Desde 2003, o aposentado Mano vai diariamente ao Parque da Aclimação para dar 30 mamões e 35 bananas às aves

Vitor Hugo Brandalise, O Estado de S.Paulo

21 de abril de 2011 | 00h00

Tomomi Uemura, o Mano

Para passarinho, mamão é filé mignon. A constatação é de Tomomi Uemura, o Mano, despachante aposentado que vai todos os dias ao Parque da Aclimação com missão que considera indispensável: alimentar passarinhos. Há sete anos, com chuva ou sol, Natal ou carnaval, lá vai Mano, carregando frutas da feira para encher o papo dos penosos. Acabou ficando amigo das aves. "Só não comem na minha mão agora porque pensam que essa câmera é uma espingarda."

No parque, frequentadores o chamam de "japonês dos passarinhos". Desde que se aposentou, em 2003, seu trabalho é abastecer as bancadas de madeira que ficam atrás da concha acústica com 30 mamões e 35 bananas por dia. Sabiás, sanhaços, periquitos, a passarada faz a festa com o banquete de Mano.

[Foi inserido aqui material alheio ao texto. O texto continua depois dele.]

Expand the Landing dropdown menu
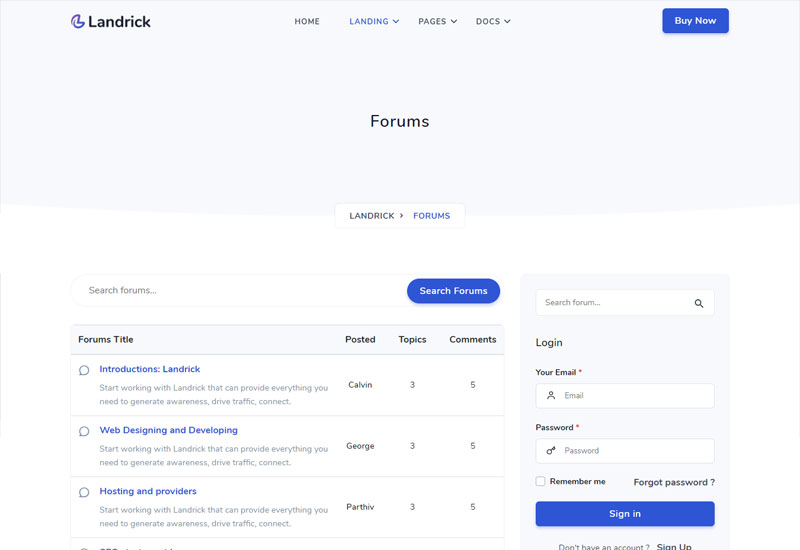800x550 pixels. [374, 21]
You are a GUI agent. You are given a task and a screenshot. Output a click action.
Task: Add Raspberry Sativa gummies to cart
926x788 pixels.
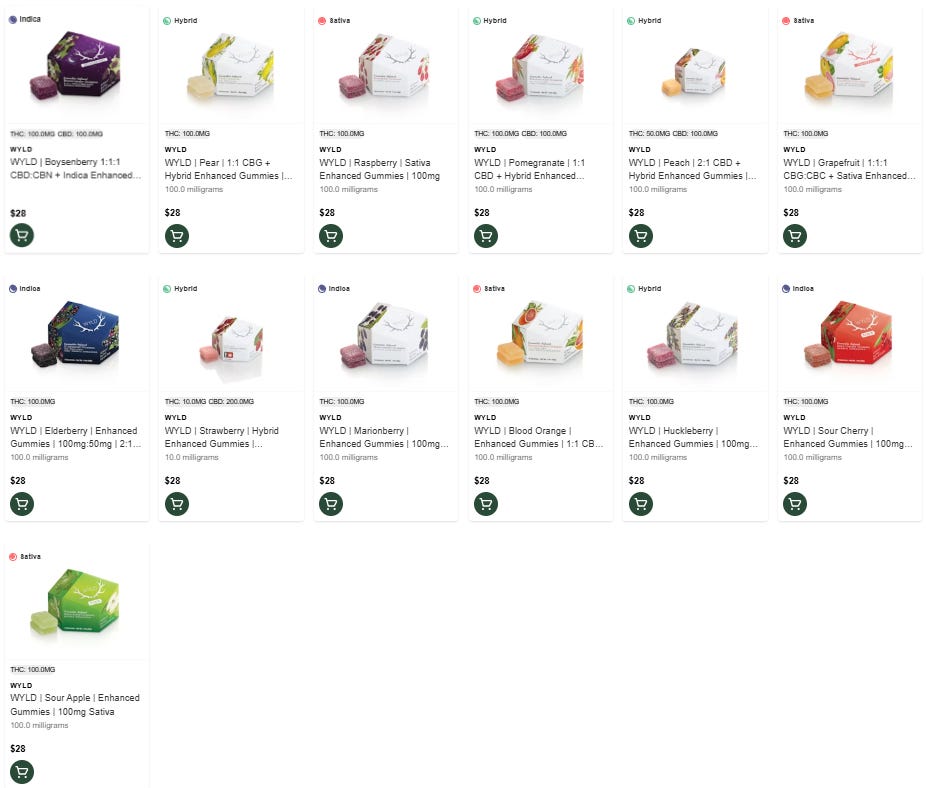(331, 236)
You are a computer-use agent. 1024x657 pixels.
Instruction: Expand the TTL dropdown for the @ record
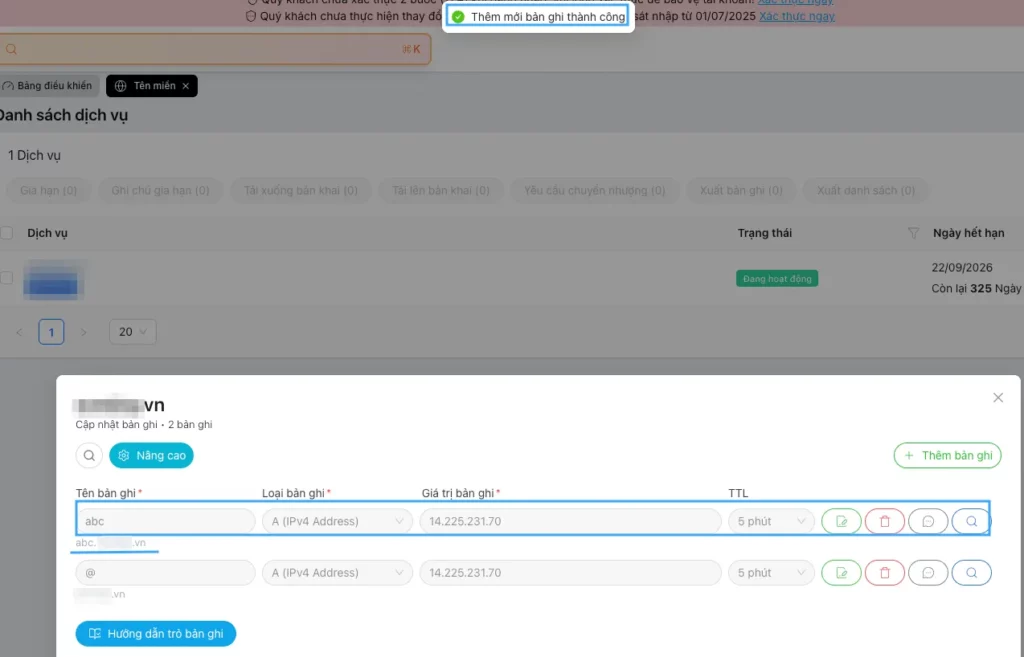pos(771,573)
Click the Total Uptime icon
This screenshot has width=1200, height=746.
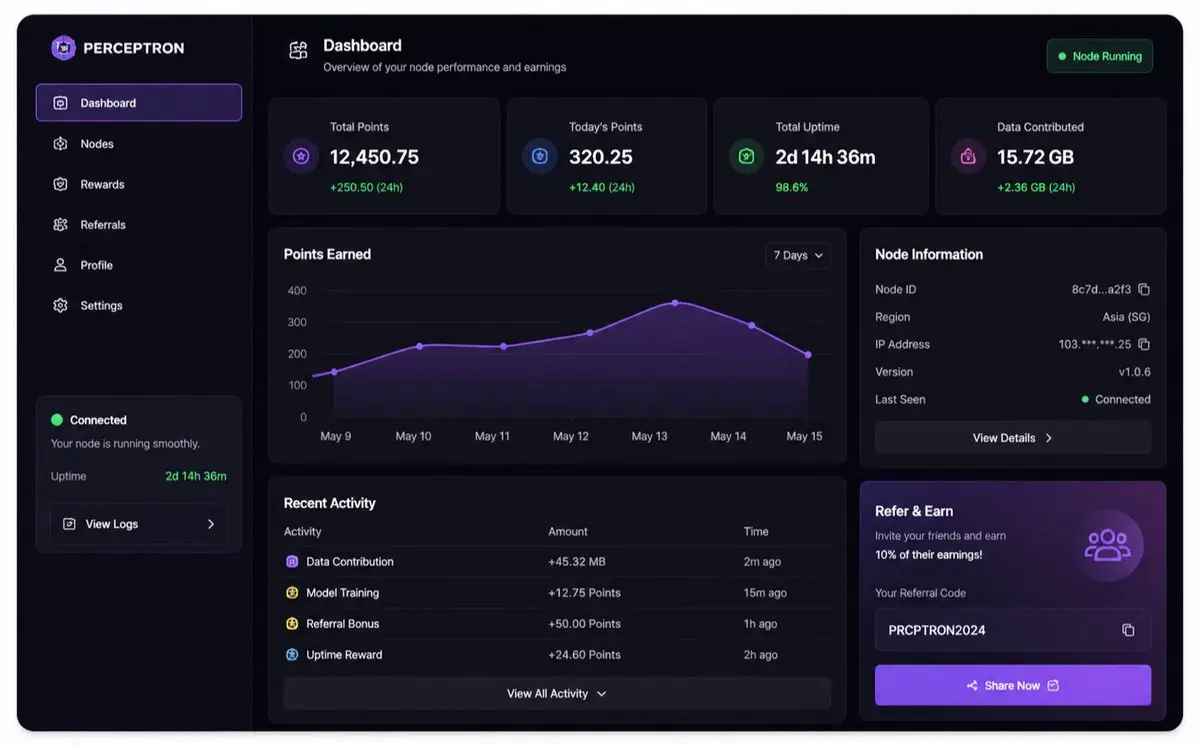(746, 157)
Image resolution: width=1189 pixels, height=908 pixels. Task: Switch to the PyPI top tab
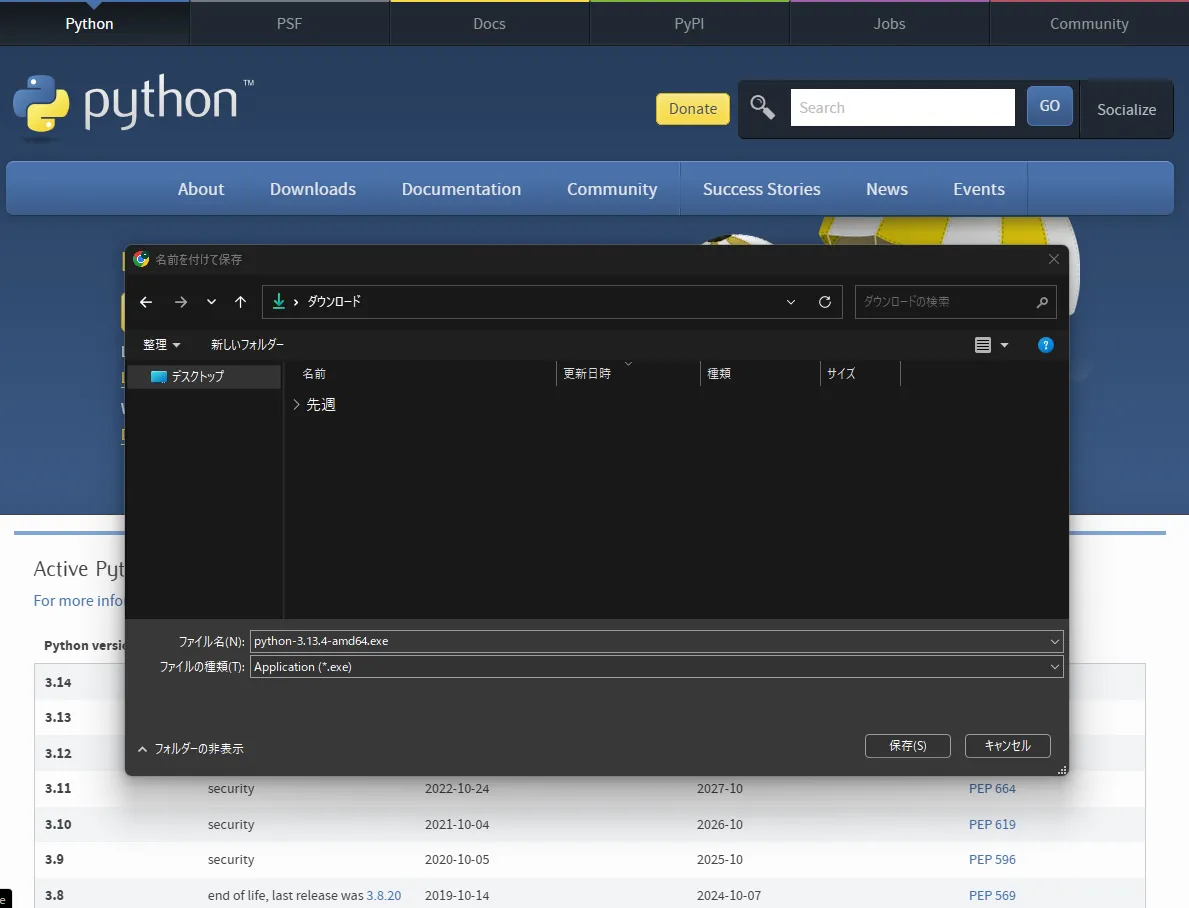[689, 24]
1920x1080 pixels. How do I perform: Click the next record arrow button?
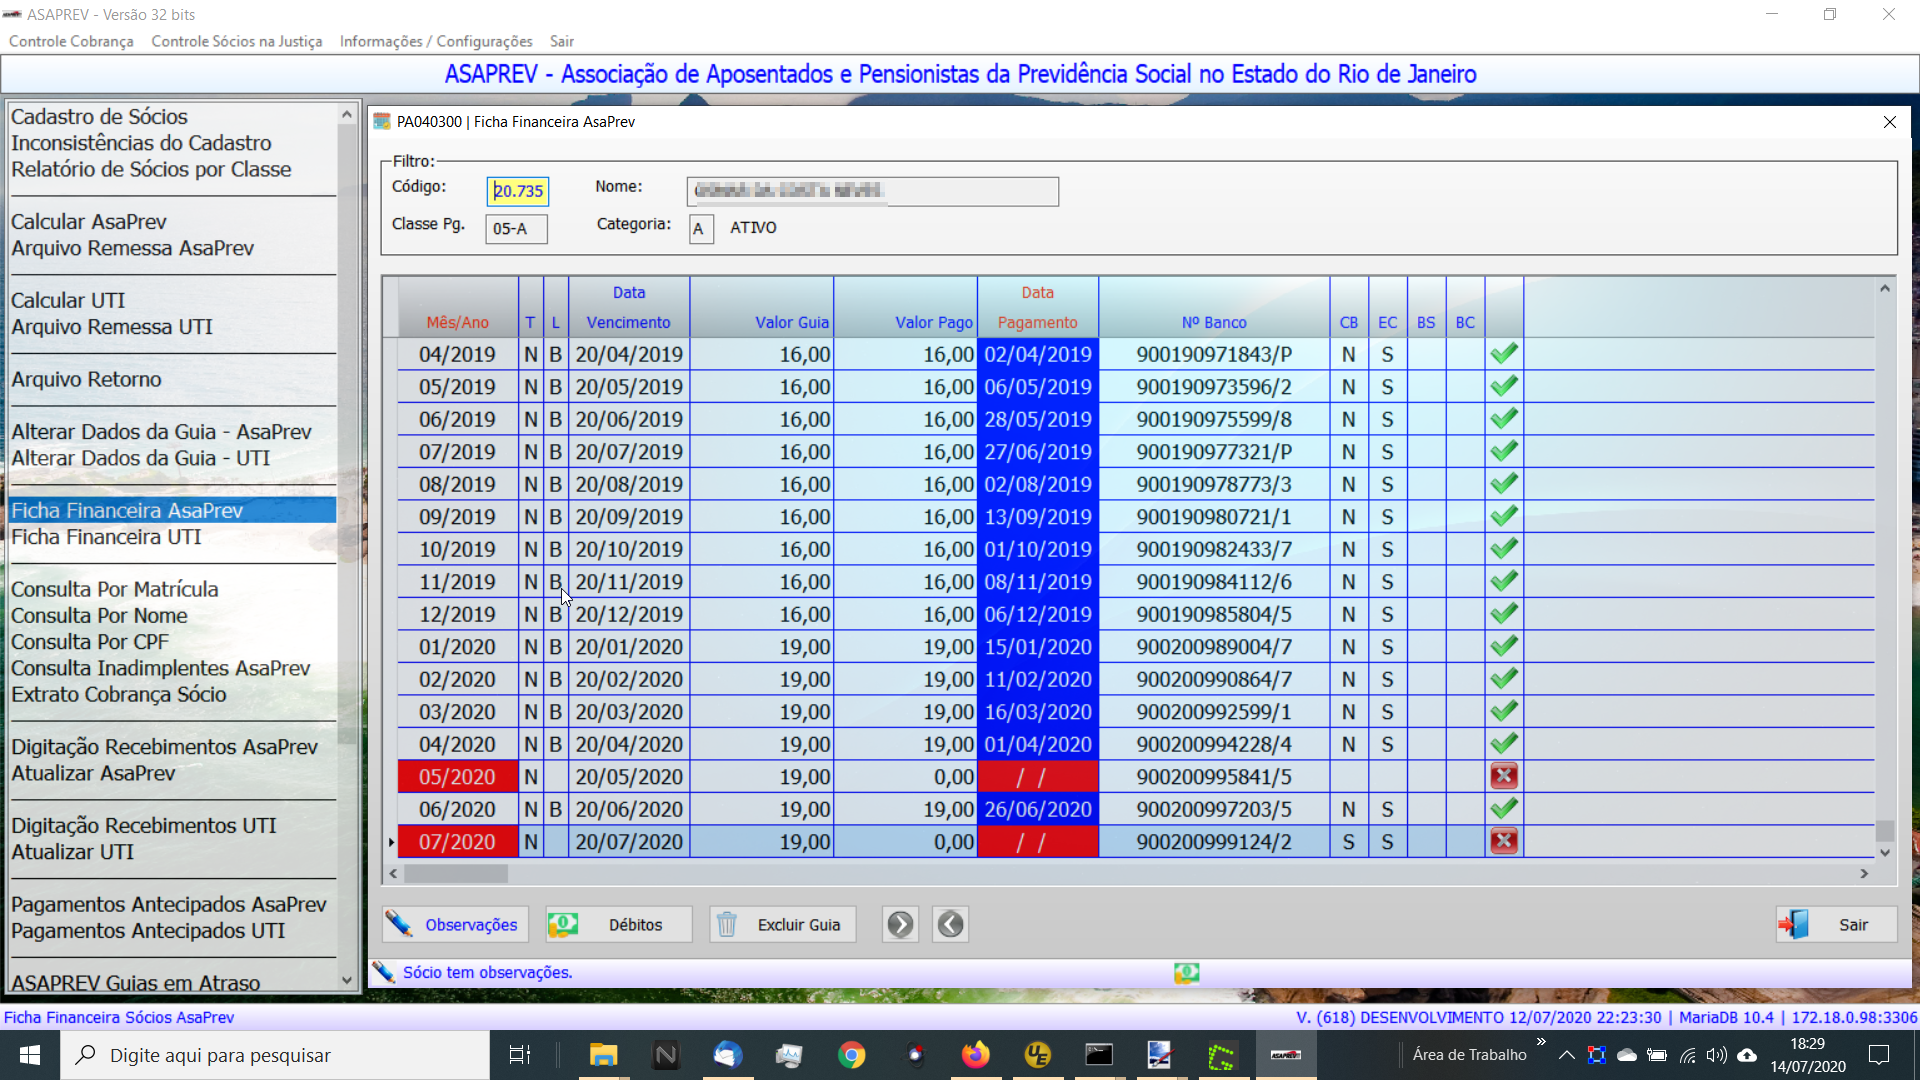point(900,924)
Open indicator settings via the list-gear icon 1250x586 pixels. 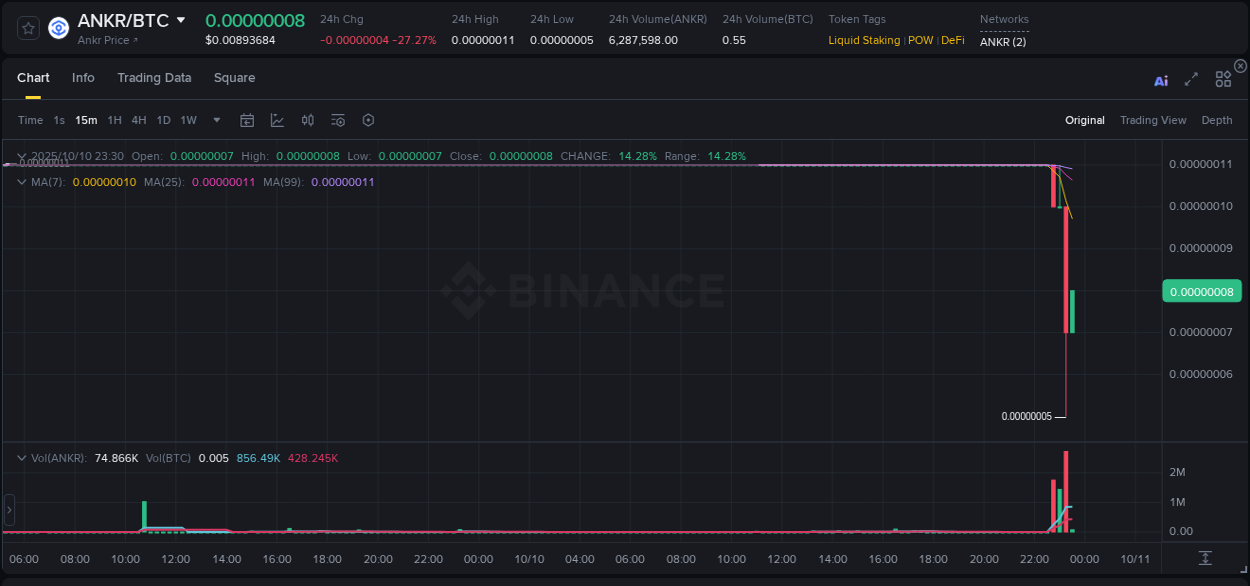337,119
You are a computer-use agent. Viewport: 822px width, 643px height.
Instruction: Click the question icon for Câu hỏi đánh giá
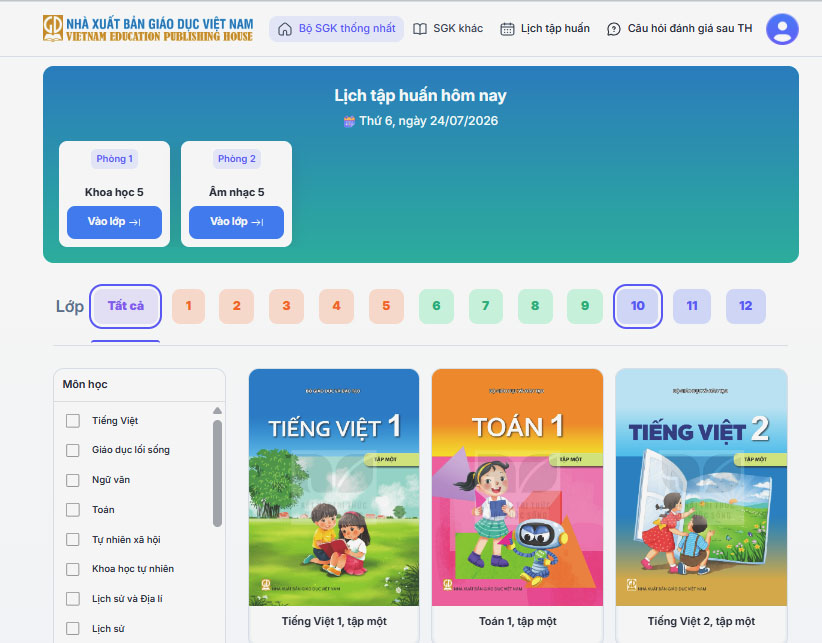point(613,29)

Questões estratégicas o levaram a escolher o "local de trabalho". Nos arredores do parque há seis feiras livres, quase uma por dia. Ficou tão conhecido que nem precisa avisar: os feirantes separam frutas para ele. "Na terça é na Rua Guimarães Passos. Na quarta, na Oliveira Peixoto. Na quinta, Teodureto Souto e por aí vai", enumera - e se empolga: "Aqui é a cratera de um vulcão! Distribuição privilegiada! É quente!"

O dia desse voluntário alimentador de passarinhos começa cedo: caminhada às 5h30, frutas para os pássaros às 8h, feira à tarde para abastecer o carrinho. "Nunca perdi um dia." Para facilitar a vida, ele mesmo melhorou a infraestrutura do parque. "Fiz uma vala para escoar a água e construí uma bancada."

O aposentado de 64 anos tem uma única bronca. "Só não aguento pais que ensinam os filhos a assustar os passarinhos. Ainda vou chegar e falar: "Cai fora você, seu tranqueira!" Eles não têm outro lugar para ir nessa cidade!"

Depois, enquanto discorre sobre o penteado dos pica-paus-pretos - "parece que passaram gel, cheios de marra" -, ele interrompe o raciocínio. Já são 11h30, tem de puxar logo o carrinho. "Me apavoro só de pensar em perder a hora" disse, e encerra a conversa. Era terça, dia de feira na Guimarães Passos.